* **THE PROBLEM**
Write out, word for word, every line in the data below from the one containing "Click the boxed 2772.8900 price level" to the one containing "Task: Click the time=7.461 ms value", both of them included.

* **Stored data**

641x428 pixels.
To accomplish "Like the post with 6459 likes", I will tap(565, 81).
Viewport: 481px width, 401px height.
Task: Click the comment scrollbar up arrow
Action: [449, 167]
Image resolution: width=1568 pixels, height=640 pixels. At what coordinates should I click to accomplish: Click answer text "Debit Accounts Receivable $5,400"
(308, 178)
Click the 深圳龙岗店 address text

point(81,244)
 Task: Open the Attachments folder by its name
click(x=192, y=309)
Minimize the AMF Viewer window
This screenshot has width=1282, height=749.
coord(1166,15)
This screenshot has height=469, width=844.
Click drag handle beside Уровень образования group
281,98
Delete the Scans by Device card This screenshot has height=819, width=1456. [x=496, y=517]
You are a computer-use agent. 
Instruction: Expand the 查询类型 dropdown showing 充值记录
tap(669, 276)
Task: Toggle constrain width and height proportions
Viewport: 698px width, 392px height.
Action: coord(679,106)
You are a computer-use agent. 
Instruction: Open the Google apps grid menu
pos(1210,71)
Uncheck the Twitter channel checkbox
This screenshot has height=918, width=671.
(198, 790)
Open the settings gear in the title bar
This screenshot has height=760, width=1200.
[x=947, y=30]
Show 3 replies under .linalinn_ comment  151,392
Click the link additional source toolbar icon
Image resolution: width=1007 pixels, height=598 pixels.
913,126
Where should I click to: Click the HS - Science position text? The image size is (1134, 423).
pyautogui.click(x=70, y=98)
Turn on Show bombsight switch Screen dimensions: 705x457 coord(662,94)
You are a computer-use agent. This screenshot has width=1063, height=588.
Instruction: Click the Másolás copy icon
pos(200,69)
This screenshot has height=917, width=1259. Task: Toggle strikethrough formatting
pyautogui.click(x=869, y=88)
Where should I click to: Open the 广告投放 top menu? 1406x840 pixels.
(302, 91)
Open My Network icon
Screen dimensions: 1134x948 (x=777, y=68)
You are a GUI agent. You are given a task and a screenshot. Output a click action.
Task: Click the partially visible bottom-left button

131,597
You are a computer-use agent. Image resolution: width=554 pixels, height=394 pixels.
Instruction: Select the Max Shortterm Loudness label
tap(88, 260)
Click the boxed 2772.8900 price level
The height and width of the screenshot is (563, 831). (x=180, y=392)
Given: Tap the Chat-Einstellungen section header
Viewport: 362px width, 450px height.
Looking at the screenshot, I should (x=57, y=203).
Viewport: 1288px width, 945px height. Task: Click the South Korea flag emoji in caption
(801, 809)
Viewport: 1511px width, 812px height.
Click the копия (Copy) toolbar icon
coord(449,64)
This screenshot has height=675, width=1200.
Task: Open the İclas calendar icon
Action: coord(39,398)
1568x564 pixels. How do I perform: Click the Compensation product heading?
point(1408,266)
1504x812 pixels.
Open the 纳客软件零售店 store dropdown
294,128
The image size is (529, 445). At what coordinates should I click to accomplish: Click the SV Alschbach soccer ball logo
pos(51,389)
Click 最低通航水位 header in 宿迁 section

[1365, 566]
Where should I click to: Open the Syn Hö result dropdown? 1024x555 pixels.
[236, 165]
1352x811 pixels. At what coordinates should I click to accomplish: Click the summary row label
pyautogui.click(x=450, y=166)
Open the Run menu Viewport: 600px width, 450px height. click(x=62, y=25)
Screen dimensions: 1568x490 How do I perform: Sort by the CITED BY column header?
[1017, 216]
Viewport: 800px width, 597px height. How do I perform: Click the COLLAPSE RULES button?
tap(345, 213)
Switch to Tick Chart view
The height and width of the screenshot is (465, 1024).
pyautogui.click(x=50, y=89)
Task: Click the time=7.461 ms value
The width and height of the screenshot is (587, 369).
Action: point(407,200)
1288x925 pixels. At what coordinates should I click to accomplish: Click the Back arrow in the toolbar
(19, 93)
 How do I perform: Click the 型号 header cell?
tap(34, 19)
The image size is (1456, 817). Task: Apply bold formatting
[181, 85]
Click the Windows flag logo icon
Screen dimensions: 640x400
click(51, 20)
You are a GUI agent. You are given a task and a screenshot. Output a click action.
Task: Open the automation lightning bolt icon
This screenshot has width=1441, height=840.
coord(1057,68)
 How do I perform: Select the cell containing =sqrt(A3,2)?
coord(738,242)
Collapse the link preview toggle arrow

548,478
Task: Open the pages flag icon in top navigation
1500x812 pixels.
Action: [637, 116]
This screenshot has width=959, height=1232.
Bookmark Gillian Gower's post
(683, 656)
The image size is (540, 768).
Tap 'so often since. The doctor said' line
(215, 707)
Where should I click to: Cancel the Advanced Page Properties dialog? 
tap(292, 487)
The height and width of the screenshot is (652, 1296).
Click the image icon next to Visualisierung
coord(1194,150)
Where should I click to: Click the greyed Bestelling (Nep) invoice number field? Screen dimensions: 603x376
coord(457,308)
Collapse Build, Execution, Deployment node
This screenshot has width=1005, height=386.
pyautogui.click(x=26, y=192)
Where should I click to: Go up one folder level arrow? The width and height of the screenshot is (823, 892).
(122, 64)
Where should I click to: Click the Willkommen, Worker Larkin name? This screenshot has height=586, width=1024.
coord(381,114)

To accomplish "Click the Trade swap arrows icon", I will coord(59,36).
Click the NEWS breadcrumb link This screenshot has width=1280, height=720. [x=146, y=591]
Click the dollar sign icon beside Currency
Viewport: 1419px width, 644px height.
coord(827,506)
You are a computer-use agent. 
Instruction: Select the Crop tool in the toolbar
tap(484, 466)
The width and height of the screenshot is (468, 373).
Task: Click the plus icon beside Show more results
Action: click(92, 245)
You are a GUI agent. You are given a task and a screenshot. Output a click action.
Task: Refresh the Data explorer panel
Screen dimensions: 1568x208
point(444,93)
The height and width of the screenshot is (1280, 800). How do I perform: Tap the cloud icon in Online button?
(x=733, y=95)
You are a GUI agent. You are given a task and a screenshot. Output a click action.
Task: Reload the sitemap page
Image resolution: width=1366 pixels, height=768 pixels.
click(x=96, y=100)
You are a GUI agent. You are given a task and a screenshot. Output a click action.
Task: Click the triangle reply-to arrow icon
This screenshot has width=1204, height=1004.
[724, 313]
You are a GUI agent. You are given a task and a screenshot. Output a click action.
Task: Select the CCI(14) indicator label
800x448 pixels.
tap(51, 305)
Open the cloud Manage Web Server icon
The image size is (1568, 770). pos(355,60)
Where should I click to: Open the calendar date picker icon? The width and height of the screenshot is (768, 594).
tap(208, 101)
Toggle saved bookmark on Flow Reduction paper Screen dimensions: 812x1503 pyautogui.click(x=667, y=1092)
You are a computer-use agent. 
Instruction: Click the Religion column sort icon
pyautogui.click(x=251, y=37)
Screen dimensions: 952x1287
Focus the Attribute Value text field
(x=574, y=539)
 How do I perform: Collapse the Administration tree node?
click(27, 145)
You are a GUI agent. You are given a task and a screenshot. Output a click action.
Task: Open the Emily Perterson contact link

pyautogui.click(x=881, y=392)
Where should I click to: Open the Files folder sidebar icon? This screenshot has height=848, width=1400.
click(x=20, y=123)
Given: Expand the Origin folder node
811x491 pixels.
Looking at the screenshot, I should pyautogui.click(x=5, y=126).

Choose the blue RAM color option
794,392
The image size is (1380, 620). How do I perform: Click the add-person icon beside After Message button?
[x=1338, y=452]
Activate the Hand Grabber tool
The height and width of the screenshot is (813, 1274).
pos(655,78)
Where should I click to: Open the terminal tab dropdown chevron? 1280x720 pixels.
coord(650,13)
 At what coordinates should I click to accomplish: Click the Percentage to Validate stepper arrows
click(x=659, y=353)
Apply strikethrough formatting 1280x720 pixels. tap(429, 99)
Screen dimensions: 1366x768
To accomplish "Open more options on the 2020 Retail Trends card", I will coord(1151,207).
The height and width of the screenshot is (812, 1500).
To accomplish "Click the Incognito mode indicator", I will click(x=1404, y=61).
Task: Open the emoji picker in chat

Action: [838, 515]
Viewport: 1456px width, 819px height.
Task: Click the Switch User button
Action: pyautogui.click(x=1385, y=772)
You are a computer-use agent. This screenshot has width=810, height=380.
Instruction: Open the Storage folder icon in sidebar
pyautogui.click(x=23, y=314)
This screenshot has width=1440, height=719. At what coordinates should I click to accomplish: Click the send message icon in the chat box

* **REPLY**
Click the boxed 2772.8900 price level
The height and width of the screenshot is (563, 831). (x=180, y=392)
Given: Tap the Chat-Einstellungen section header
Viewport: 362px width, 450px height.
Looking at the screenshot, I should (x=57, y=203).
Viewport: 1288px width, 945px height. Task: Click the South Korea flag emoji in caption
(801, 809)
Viewport: 1511px width, 812px height.
Click the копия (Copy) toolbar icon
coord(449,64)
This screenshot has height=675, width=1200.
Task: Open the İclas calendar icon
Action: coord(39,398)
1568x564 pixels. How do I perform: Click the Compensation product heading?
point(1408,266)
1504x812 pixels.
Open the 纳客软件零售店 store dropdown
294,128
The image size is (529, 445). At what coordinates should I click to accomplish: Click the SV Alschbach soccer ball logo
pos(51,389)
Click 最低通航水位 header in 宿迁 section

[1365, 566]
Where should I click to: Open the Syn Hö result dropdown? 1024x555 pixels.
[236, 165]
1352x811 pixels. At what coordinates should I click to accomplish: Click the summary row label
pyautogui.click(x=450, y=166)
Open the Run menu Viewport: 600px width, 450px height. click(x=62, y=25)
Screen dimensions: 1568x490 How do I perform: Sort by the CITED BY column header?
[1017, 216]
Viewport: 800px width, 597px height. How do I perform: Click the COLLAPSE RULES button?
tap(345, 213)
Switch to Tick Chart view
The height and width of the screenshot is (465, 1024).
pyautogui.click(x=50, y=89)
Task: Click the time=7.461 ms value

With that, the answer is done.